My stomach lurched. “I don’t know what you’re talking about.”

“Yes, you do. Don’t go through with this meeting with Thomason. He’s savage, Candle, in a way you can’t comprehend.”

“How the hell did you know I was meeting with him?”

“There are still a great many things you don’t understand. Did you know that Kareem hired Thomason to help them develop the guidance software? Omar was the engineer, Kareem became the product manager, and Thomason was the sales guy. Frank Thomason was IntelliCraft employee number four.”

That explained one mystery, when Dad had mentioned the four original founders of IntelliCraft.

“Edgar Hartford may have been the CEO,” Cross said, “but Thomason has been pulling the strings for the last twenty years.
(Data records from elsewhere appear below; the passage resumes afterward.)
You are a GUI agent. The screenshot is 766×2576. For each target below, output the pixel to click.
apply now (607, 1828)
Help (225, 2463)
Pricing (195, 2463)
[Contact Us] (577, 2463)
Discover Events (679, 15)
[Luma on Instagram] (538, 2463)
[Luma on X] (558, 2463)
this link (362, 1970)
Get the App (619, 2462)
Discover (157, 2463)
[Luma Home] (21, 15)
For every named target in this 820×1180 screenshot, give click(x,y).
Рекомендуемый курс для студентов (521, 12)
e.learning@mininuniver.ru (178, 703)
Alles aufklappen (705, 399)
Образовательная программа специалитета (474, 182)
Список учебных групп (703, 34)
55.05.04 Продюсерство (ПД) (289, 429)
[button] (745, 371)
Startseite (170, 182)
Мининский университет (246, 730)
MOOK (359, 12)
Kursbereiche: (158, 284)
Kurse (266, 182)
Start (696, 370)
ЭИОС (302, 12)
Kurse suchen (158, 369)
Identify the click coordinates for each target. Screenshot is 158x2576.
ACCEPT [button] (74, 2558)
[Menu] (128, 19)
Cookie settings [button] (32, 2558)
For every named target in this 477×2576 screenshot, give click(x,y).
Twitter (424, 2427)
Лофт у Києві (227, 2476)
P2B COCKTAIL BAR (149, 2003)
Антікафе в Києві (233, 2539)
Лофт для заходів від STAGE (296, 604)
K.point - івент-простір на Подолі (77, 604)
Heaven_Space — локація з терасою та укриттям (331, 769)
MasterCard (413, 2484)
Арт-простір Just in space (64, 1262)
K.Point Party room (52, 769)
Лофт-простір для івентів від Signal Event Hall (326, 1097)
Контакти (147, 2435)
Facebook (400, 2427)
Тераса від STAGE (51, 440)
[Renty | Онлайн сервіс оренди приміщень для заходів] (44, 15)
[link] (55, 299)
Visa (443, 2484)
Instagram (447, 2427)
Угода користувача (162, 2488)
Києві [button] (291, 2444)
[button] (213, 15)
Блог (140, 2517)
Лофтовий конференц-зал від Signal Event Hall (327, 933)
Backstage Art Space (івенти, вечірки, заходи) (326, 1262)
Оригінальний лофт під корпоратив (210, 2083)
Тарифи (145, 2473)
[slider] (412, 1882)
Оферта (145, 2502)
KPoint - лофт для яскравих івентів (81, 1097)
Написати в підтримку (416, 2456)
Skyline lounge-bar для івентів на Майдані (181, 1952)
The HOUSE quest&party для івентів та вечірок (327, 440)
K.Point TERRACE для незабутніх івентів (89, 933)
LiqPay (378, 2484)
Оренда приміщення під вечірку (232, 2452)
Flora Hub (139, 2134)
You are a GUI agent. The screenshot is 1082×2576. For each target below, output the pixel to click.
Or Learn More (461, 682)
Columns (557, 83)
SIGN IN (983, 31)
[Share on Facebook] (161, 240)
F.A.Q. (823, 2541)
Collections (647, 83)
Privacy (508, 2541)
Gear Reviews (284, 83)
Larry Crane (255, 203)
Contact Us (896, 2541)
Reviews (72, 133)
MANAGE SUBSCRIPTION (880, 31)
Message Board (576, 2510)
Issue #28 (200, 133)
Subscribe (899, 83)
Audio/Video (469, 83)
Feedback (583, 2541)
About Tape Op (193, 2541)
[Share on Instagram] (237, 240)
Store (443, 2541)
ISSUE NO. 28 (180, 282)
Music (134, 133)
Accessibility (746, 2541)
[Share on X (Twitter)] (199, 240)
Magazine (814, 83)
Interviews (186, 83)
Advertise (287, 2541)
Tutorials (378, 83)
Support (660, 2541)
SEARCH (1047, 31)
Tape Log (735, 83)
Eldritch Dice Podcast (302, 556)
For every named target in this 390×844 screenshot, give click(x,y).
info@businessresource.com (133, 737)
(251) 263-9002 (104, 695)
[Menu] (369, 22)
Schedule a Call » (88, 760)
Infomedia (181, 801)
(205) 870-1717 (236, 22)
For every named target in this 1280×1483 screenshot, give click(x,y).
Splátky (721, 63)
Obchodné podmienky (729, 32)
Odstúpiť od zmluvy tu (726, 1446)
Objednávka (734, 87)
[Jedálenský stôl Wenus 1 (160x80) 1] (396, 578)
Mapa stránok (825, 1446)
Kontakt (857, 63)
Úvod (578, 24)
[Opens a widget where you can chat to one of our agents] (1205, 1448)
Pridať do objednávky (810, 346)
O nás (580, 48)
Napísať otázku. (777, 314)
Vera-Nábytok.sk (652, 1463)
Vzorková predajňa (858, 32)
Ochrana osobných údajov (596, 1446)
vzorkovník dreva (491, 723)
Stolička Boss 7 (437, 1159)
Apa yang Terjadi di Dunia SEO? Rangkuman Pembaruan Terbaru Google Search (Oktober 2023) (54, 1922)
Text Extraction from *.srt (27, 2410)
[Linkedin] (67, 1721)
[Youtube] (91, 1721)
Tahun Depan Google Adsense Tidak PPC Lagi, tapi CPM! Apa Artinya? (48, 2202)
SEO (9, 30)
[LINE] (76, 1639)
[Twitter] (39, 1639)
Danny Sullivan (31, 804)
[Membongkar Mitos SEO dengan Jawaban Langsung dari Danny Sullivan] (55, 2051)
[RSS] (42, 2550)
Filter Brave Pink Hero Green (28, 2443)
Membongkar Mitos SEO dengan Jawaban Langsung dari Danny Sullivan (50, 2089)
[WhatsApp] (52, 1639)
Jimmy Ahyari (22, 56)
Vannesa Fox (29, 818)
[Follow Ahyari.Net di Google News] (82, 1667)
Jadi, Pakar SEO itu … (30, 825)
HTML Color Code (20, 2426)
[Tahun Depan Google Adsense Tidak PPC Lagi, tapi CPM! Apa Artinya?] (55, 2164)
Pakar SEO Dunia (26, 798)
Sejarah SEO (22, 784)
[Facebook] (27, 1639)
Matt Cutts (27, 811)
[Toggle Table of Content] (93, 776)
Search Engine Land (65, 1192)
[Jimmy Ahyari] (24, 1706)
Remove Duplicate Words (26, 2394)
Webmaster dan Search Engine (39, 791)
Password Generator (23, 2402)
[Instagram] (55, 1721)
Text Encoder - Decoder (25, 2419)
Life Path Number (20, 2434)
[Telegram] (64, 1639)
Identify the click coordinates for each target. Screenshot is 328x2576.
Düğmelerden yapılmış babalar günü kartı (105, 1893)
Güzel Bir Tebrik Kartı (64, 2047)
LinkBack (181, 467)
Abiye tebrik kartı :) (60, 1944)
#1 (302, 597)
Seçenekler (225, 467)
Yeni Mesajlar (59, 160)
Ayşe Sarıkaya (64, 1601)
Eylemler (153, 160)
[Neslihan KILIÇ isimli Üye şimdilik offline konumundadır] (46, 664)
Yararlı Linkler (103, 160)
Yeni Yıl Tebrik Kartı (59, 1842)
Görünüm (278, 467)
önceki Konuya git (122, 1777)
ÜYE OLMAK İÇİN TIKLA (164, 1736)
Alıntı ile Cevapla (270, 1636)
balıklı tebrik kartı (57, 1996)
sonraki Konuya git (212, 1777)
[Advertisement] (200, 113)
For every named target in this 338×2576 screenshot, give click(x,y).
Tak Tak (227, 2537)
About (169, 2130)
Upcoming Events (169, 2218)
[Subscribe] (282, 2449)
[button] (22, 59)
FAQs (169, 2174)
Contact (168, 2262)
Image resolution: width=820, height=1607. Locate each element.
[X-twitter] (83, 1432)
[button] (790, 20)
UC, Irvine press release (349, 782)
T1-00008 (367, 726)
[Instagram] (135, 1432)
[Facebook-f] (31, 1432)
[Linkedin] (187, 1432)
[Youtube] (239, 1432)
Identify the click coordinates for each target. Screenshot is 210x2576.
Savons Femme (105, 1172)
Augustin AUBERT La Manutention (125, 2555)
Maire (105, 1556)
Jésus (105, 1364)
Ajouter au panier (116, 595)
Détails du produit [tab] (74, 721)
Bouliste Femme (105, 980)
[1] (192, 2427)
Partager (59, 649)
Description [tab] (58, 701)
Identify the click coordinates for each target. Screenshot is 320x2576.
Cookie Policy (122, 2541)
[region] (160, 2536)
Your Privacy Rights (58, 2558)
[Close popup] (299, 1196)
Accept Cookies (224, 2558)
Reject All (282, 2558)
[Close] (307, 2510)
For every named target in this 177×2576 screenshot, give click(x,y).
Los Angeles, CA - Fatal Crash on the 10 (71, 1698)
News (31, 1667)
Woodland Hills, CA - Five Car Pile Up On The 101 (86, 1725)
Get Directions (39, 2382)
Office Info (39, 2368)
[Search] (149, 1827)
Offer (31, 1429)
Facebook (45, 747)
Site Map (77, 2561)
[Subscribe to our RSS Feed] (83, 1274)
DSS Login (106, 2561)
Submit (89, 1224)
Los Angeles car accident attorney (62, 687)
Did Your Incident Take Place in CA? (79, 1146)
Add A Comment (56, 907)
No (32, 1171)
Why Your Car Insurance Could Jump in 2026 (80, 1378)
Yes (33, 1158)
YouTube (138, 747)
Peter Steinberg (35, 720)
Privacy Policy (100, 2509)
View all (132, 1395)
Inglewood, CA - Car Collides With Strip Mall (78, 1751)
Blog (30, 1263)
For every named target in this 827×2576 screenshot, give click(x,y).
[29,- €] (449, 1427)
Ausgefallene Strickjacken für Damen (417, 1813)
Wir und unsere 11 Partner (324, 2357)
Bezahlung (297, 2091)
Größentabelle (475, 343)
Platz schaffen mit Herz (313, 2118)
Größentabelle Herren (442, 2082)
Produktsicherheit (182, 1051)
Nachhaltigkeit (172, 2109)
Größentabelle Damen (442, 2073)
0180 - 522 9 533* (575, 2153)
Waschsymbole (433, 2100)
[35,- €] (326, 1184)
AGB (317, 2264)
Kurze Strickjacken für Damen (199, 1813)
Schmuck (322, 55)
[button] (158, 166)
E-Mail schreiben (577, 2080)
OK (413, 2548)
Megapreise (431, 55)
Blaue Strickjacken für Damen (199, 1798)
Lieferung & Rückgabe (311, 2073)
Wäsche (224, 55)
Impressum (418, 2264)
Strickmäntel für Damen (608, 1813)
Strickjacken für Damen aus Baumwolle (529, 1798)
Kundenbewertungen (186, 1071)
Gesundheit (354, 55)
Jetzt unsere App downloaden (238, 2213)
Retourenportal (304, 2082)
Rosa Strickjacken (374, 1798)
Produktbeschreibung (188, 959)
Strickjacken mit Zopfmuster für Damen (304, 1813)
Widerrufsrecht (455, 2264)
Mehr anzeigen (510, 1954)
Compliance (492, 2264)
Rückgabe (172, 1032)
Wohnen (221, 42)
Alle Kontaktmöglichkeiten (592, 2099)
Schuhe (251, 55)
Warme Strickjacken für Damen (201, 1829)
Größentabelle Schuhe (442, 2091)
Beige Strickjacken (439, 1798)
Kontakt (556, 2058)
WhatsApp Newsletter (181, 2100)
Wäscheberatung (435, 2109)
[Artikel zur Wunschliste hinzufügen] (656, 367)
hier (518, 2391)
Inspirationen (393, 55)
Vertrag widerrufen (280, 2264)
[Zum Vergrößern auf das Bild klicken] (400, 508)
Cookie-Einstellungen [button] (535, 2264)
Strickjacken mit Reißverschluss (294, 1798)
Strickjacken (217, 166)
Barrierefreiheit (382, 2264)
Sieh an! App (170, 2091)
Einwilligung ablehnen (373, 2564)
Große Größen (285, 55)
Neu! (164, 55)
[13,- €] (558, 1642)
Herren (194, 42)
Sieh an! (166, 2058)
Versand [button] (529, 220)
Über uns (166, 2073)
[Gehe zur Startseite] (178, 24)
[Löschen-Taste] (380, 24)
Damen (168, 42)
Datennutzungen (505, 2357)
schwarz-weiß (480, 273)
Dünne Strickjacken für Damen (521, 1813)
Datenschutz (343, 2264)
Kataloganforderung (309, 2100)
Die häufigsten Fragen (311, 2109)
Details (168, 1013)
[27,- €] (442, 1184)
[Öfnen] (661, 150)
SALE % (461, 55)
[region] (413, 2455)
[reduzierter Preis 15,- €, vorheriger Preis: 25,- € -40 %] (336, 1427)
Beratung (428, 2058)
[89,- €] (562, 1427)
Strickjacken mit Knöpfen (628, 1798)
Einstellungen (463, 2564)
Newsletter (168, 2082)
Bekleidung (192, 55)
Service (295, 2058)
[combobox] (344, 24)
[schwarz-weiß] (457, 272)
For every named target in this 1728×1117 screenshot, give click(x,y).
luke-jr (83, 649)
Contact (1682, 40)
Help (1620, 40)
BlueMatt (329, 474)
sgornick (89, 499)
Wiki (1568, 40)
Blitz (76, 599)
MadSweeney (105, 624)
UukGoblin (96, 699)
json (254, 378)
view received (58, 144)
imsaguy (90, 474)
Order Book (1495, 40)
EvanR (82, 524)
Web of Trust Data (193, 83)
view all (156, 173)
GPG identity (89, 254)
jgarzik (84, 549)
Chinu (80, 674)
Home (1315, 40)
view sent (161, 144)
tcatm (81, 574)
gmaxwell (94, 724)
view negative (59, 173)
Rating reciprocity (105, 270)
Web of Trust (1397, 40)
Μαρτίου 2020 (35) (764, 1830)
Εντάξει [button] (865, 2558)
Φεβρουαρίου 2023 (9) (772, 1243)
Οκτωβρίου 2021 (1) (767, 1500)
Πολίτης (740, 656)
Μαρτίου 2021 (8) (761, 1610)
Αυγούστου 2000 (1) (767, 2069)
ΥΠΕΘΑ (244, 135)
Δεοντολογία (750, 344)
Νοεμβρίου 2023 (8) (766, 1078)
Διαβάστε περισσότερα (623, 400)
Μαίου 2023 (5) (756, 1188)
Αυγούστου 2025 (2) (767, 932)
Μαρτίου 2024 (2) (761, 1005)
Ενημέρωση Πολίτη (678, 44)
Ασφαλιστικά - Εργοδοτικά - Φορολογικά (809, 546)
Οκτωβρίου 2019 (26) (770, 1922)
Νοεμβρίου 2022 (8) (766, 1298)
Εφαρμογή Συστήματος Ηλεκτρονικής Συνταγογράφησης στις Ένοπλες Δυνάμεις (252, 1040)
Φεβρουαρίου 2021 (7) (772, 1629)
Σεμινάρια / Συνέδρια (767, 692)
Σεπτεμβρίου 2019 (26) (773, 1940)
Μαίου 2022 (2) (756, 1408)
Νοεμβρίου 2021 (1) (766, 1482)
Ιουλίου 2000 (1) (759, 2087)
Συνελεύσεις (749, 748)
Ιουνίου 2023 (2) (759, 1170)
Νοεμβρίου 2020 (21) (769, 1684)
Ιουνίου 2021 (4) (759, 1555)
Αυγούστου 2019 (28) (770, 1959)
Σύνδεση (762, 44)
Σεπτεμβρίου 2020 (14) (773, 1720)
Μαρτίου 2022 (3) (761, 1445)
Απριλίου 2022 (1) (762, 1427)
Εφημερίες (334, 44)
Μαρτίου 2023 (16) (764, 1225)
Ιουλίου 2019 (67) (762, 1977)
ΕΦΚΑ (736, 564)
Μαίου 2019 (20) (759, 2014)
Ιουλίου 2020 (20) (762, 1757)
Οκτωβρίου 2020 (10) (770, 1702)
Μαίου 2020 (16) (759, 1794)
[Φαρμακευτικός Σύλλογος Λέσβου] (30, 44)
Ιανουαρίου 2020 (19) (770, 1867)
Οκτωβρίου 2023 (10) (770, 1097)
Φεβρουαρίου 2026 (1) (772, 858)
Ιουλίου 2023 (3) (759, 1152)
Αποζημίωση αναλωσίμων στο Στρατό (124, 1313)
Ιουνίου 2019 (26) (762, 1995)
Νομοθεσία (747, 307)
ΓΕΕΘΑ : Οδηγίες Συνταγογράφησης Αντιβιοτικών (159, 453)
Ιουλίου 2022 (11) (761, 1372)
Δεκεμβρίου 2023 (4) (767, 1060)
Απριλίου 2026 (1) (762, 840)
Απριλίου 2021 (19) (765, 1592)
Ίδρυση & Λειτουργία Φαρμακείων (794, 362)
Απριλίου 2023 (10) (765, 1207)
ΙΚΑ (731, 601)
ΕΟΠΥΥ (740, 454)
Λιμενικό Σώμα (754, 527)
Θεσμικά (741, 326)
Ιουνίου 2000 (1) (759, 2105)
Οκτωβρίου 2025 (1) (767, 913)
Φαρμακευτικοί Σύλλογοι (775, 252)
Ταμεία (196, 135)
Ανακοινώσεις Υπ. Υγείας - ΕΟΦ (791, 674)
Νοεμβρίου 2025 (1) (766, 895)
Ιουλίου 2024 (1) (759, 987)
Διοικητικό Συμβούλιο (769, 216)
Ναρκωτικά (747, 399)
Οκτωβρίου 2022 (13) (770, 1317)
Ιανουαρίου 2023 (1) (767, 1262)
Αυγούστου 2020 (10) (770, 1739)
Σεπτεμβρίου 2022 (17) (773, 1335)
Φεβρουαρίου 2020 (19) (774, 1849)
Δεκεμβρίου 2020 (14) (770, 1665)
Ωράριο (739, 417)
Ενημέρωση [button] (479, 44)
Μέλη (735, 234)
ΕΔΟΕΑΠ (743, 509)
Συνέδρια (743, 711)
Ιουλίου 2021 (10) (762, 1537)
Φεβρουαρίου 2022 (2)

He’s a vicious, brutal man, and he’s done far worse things than murder to get what he wants.”

I knew that for a fact, after seeing the video this morning. Of all the people from the company I’d encountered, only the sick and twisted trainee Darren seemed anywhere close to being as blatantly sociopathic as Frank Thomason.

But then, a more pressing thought bubbled up: why was Cross warning me about him?

“You’re not with the company, are you, Cross?”

“IntelliCraft? Absolutely not.”

“You’re working against them.”

“Of course I am. If you weren’t so pig-headed, you would have figured that out long ago.”

Rodrick parked and got out of the car. He paused, looking at me.

Now I understood why Cross had been so lenient with me, letting me leave the state with only a minimal lecture, not hassling me about my statement as much as he should have. An impartial cop would have hauled me in for questioning every other day until all the facts were sorted.

If he was aligned with my dad, that meant Cross would have wanted to keep anything that incriminated him and Susan quiet.

He would have managed to get my case in his caseload so no one else could dig deep and uncover suspicious info about IntelliCraft. I’ll bet he’d been throwing the FBI off IntelliCraft’s trail too, to keep the truth from coming out. “So you were with my Dad and Susan.”

“Yes. We’re trying to help you, Candle. We’re going to end all of this, in our own way.”

I noticed he’d used the present tense. Sounded like he didn’t know they’d been murdered last night, and I didn’t have time to go into details about all that. I’m sure he’d find out on his own, soon enough.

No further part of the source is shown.